Measuring Procurement’s Impact

As 2015 comes to a close, a crucial question for procurement organizations is how they performed in 2015 in delivering value and cost benefits to their organization. A recent study offers perspective?

A recent analysis by A.T. Kearney evaluated what it termed “the brand of procurement” and the role of procurement in value-creation activities and in fostering improved relationships between chief procurement officers and chief financial officers. So what did the study find? DCAT Value Chain Insights (VCI) takes an inside look.

Taking an Inside Look 
The 2015 Return on Supply Management Assets (ROSMA) Performance Check Study, “Building a Bolder Legacy: The Procurement Mission is Under Way,” is a collaboration between A.T. Kearney, the Institute for Supply Management (ISM), and the Charted Institute of Procurement & Supply (CIPS). The joint initiative's objective is to build the brand of procurement and encourage the profession to embrace advanced value-management practices and stronger chief procurement officer (CPO) and chief financial officer (CFO) partnerships. The study found that top performing procurement organizations improved their performance versus the 2014 report results with most delivering 10 to 15 times returns. Top performers were also found to deliver 7.5 times the costs and investment base in procurement. These leaders generated about $1.25 million in financial benefits per procurement employee per year. More than 25% of their benefits come largely from applying advanced methods to unlock value beyond unit cost reductions, such as through asset productivity gains, complexity reduction, and clean-sheet redesign. The top performers deliver the best performance across all procurement value drivers, with some of the most efficient operators that have driven their cost-to-serve to below under 50 basis points as a percent of spend.

The study showed that middle-tier performers generated three to five times the investments and costs of their supply management assets, including people and technology. The middle-tier performers, however, did not materially improve their productivity since tracking began in 2011, and while their performance dropped slightly this reporting year, it remained consistent with historical norms. The study noted that this group had some visible success with advanced methods, but lags leaders across all drivers and most notably on velocity, yield, and cost and overall efficiency.

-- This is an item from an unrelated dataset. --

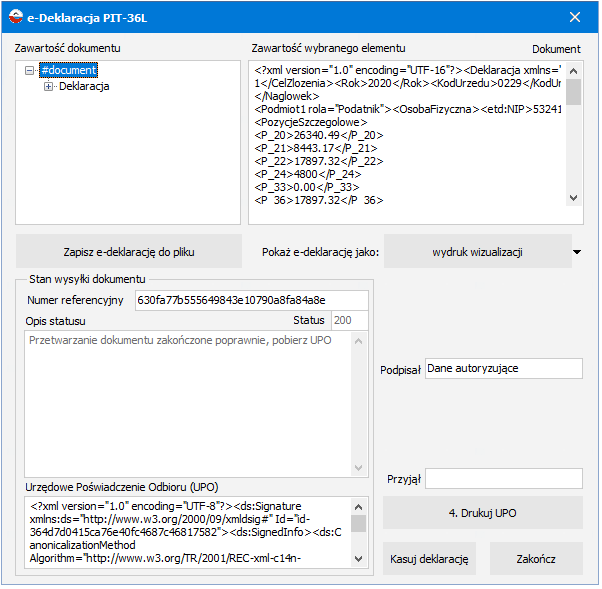
Task: Expand the Deklaracja tree node
Action: tap(48, 87)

Although top-performing procurement organizations are already delivering substantial financial benefits to their companies, the second part of this ROSMA research, which surveyed 226 senior financial executives from Australia, France, Germany, the UK and the United States, found that 50% of financial executives believe that bottom-quartile procurement organizations return less than 1.5 times their cost in value. CPOs from these bottom-quartile teams validated this perspective, reporting dilutive performance results with financial benefits insufficient to cover their activities. The bottom-quartile performers lag middle-tier performers on yield, compliance, and cost. These companies also did not report any material results from advanced methods and would require significant transformation to close the cost-efficiency gap with middle and top performers.

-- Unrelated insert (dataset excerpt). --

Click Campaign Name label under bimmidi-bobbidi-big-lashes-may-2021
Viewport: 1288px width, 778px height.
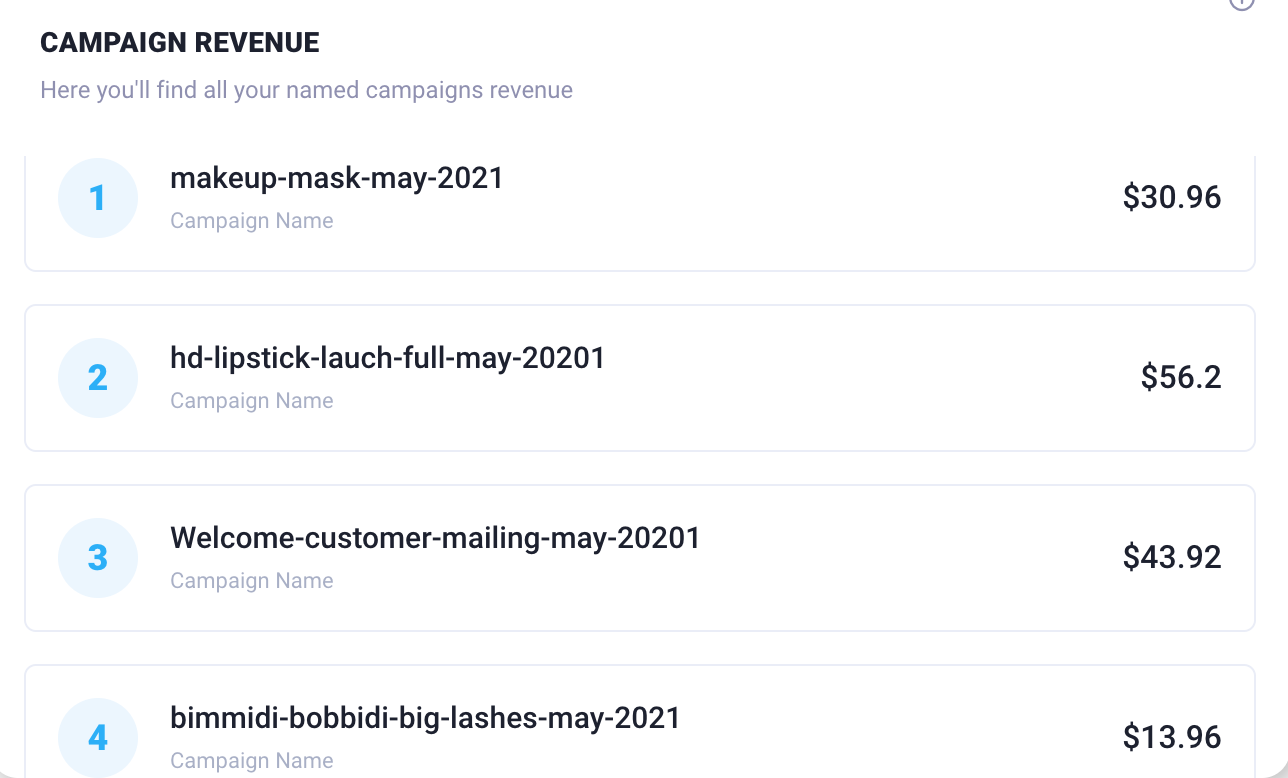pos(252,761)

The study found that performance varies widely across all of procurement's key value drivers, including spend coverage, sourcing program velocity, sourcing project yields and outcomes, compliance rates, and operating costs. Procurement remains a function with inconsistent performance in delivering strategic activities, according to the study. “We can strengthen the position of procurement as a critical source of strategic enterprise value, establish the CPO as a core executive team member integral to the leadership narrative, and position procurement as a preferred career platform for tomorrow's best talent,” said David Noble, CEO of the Chartered Institute of Procurement & Supply, in commenting on the study’s findings.

The study found that performance varies widely across of procurement’s key value drivers: spend coverage, sourcing program velocity, sourcing project yields and outcomes, compliance rates, and operating costs, regardless of company size, industry, or spend mix. Also, within the CFO and finance community,, 71% report that procurement lags most or all other functions in terms of the rigor and depth of performance tracking. Only 205 report that their procurement organization have very clearly well-defined, well understood, and widely respected performance metrics, according to the study. The study found that 31% of CFOs and finance leaders said that procurement results are widely accepted, but 69% report that their results are challenged either sometimes, frequently, or always. Only 16% of CFOs and finance leaders say that they see at least 70% of the contracted savings reported in their financial results, and more than 57% indicate that they see less than 50% of the benefits or have no idea what is realized.

The study also found that many companies are beginning to embrace zero-based budgeting (ZBB). Companies employing ZBB demonstrate improvements in shareholder value performance by forcing rigorous alignment of resources and expenses, according to the analysis. The transparency of ZBB provides top procurement organizations with the opportunity to bring significant value to financial decisions through knowledge of details, behaviors, and costs. ZBB strengthens procurement performance by forcing three-way alignment. Line-item spend management is integral to the process with visibility, variance reporting, and correction planning as primary features, according to the study. 

The study authors also note that procurement organizations have the opportunity to attract millennials if the profession is willing to make changes regarding performance tracking and accountability. The study points out that millennials are a generation that prefers to join organizations with value-management practices, specifically where there is transparency, accountability, and recognition of their achievements. Procurement offers millennials the opportunity to learn the business from end-to-end, secure executive access and exposure, and have a significant impact on business performance, concluded the study.